**What is expected**
Continue the review of the Civil War document collection below, starting after its last sentence.

The refusal of Fort Sumter to surrender and the subsequent shelling by South Carolinian authorities might have been the immediate cause of the American Civil War, but it had been a long time coming. In retrospect, the Missouri Compromise of 1820, the Mexican War of the mid 1840s, which opened up vast new tracts of land for settlement; the Compromise of 1850; the Kansas-Nebraska Act; the Dred Scott decision in 1857; and John Brown’s Raid in 1859 all edged, pushed, or shoved the nation towards an internal military war. The spark that lit the fuse was the election of Abraham Lincoln in November 1860, followed by the secession of several Southern states.
Documentation abounds. Few things occupied American minds in the 19th century like slavery. And Americans expressed their thoughts and deeds in diaries, letters, journals, newspapers, speeches, laws, and court decisions. Under the auspices of The Library of America, that documentation has been curated and published in four volumes collectively called The Civil War, edited by Brooks Simpson, Stephen Sears, and Aaron Sheehan-Dean. Each volume is devoted to a specific year; volume 1 is The Civil War: The First Year by Those Who Lived It.
The curated collection begins with an editorial in the Charleston (SC) Mercury on Nov. 3, 1860, asking what shall the South Carolina legislature do. It ends with a letter by Edwin Stanton, who became Lincoln’s Secretary of War, on Jan. 24, 1862, bluntly stating “This (federal) army has got to fight.”
In between are the thoughts, beliefs, hopes, and fears by Americans on both sides of the conflict, from Abraham Lincoln and Jefferson Davis, officers and soldiers in the field writing to each other and loved ones, to civilians back home, writing in letters and diaries. You read the responses to the Battle of Bull Run (Manassas), which was almost a Confederate defeat until it turned into a rout of the Union army, with soldiers fleeing back to Washington and fear gripping the federal capitol. You also read how, from the start, the Union army was grappling with the “contraband question,” which was what to do about slaves who had escaped to the Union armies. It was a question that dogged the federals all through the war. And you read the stirring writing of Frederick Douglass, during from the beginning that it be made a war over slavery: Lincoln initially focused on the idea of preserving the Union.

**Data records**
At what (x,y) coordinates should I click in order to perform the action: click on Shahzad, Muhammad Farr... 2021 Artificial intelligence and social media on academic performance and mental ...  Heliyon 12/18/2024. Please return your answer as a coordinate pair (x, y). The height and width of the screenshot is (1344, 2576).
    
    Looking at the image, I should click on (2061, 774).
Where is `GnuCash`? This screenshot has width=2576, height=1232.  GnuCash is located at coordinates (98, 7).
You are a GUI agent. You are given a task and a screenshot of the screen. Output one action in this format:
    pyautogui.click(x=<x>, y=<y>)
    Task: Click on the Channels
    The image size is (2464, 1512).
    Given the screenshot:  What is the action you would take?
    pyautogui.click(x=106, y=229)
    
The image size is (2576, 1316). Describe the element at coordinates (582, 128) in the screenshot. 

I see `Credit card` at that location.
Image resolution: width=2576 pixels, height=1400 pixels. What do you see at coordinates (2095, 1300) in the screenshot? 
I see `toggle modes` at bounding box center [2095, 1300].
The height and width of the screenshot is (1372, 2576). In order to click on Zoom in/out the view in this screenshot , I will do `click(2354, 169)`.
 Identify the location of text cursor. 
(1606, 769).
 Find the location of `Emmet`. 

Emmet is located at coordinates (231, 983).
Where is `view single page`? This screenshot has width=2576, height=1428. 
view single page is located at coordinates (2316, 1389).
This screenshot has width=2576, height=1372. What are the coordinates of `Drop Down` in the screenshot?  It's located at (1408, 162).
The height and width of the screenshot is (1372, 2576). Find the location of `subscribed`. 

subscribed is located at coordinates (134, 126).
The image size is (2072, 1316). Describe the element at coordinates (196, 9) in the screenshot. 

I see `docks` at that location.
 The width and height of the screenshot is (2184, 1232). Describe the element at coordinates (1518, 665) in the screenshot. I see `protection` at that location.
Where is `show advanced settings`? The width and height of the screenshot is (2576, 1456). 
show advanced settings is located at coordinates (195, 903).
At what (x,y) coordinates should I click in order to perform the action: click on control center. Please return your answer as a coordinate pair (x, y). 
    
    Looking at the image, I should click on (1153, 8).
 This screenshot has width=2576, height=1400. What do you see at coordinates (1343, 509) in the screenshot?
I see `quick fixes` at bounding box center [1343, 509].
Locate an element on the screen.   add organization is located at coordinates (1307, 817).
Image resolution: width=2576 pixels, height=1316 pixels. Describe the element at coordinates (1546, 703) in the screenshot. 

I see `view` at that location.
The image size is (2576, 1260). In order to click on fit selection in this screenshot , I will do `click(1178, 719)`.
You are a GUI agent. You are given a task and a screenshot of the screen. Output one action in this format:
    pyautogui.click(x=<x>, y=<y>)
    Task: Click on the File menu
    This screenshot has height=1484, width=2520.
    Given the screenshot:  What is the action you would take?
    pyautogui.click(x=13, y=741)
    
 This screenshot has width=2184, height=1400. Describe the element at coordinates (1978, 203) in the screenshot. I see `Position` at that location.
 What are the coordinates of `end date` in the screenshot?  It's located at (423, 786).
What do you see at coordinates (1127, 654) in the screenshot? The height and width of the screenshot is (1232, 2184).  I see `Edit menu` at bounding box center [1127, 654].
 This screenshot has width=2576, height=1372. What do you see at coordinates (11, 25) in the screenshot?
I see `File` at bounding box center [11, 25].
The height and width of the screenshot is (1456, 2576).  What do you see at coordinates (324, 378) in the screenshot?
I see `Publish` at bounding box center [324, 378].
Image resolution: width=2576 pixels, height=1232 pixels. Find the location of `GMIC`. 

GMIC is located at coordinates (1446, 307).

**Answer box**
You see the strategic and tactical thoughts on people’s minds, and you see them dealing with the ordinary and mundane things of life. The reader has the benefit of hindsight; we know how this will end. But the people at the time did not, and both sides were determined to prevail.
Brooks Simpson is an author and Foundation Professor of History at Arizona State University. Stephen sears has published a biography of George McClellan and several individual battle histories. Aaron Sheehan-Dean is the Fred Frey Professor of History at Louisiana State University and the author of two Civil War histories.
The Civil War: The First Year by Those Who Lived It provides a considerable number of source documents for the first year of the war. It allows you to consider what people were thinking, believing, and experiencing. It’s an eye-opening and, at times, poignant read.
Top illustration: An artist’s drawing of the shelling of Fort Sumter.